Dual Regulation of Ligand Binding by CD11b I Domain

Abstract

The role of coagulation factor X as a ligand for CD11b/CD18 (Mac-1, α_Mβ₂) in leukocyte adhesion was investigated. A factor X peptide, (G)L²³⁸YQAKRFKV²⁴⁶(G), blocked ligand binding to CD11b/CD18 and prevented monocyte procoagulant activity. This peptide also inhibited monocytic THP-1 cell adhesion to tumor necrosis factor α-stimulated endothelium and blocked neutrophil migration through tumor necrosis factor α-activated endothelial cell monolayers. In contrast, other factor X-derived peptides were ineffective. Radiolabeled peptide (G)LYQAKRFKV(G) bound specifically and saturably to isolated recombinant CD11b I domain. Functionally, the factor X sequence (G)LYQAKRFKV(G) dose-dependently inhibited THP-1 cell attachment to intercellular adhesion molecule 1 (ICAM-1) transfectants (IC₅₀ = ∼50 μg/ml), indistinguishably from anti-CD18 monoclonal antibodies 60.3 and IB4. In contrast, peptide (G)LYQAKRFKV(G) failed to reduce binding of¹²⁵I-fibrinogen to immobilized CD11b I domain, which was abolished by the fibrinogen-derived peptide KYG¹⁹⁰WTVFQKRLDGSV²⁰². By Lineweaver-Burke analysis, peptide (G)LYQAKRFKV(G) inhibited factor X binding to CD11b/CD18 in a noncompetitive fashion, and intact factor X did not reduce monocyte-endothelial cell interaction.
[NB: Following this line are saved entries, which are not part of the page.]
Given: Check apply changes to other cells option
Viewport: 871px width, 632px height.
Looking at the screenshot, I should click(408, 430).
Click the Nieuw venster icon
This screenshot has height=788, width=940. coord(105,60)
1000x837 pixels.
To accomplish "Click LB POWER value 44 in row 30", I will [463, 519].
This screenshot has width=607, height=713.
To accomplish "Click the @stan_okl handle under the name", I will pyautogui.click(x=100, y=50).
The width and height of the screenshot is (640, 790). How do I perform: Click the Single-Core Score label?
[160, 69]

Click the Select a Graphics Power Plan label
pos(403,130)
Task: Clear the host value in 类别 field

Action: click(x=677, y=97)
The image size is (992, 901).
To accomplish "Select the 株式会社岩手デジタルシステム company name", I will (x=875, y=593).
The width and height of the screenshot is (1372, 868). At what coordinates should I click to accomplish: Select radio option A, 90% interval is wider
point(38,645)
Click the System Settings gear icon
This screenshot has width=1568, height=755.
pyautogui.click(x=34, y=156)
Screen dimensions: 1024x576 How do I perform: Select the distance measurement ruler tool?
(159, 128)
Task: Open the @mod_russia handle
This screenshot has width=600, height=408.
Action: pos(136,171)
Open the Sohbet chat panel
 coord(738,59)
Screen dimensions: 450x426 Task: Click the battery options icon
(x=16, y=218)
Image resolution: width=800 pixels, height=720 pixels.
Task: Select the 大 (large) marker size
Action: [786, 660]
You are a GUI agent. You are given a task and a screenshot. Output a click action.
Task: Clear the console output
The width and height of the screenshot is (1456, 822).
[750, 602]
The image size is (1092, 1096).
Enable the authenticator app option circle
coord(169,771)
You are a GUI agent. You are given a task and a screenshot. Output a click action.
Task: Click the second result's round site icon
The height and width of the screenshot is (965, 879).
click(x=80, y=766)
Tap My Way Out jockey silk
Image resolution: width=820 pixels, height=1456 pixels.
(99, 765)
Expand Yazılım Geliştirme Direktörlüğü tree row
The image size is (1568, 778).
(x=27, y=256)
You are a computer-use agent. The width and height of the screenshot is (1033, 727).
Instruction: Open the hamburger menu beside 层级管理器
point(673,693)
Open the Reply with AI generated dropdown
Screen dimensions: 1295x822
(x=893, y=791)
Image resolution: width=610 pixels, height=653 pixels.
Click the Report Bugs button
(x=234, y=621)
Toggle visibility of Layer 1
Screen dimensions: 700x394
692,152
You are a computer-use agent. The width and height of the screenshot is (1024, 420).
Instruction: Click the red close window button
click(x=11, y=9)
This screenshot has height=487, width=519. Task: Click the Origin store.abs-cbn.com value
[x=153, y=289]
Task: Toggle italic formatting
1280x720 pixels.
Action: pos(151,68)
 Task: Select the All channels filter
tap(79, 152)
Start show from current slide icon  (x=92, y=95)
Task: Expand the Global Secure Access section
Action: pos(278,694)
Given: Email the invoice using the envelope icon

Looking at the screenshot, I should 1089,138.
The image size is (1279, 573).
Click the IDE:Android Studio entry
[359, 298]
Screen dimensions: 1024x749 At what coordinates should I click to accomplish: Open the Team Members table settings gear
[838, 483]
These data suggest that the factor X sequence (G)LYQAKRFKV(G) defines an ICAM-1-binding site on CD11b I domain physically distinct from and nonoverlapping with the fibrinogen interacting region(s). Engagement of this site induces a conformational change in the holoreceptor, which disrupts a distant factor X-binding site required for monocyte procoagulant activity. These observations demonstrate a dual regulatory role of CD11b I domain in ligand binding and provide a molecular basis for the recently reported anti-inflammatory properties of factor X homologous sequencesin vivo.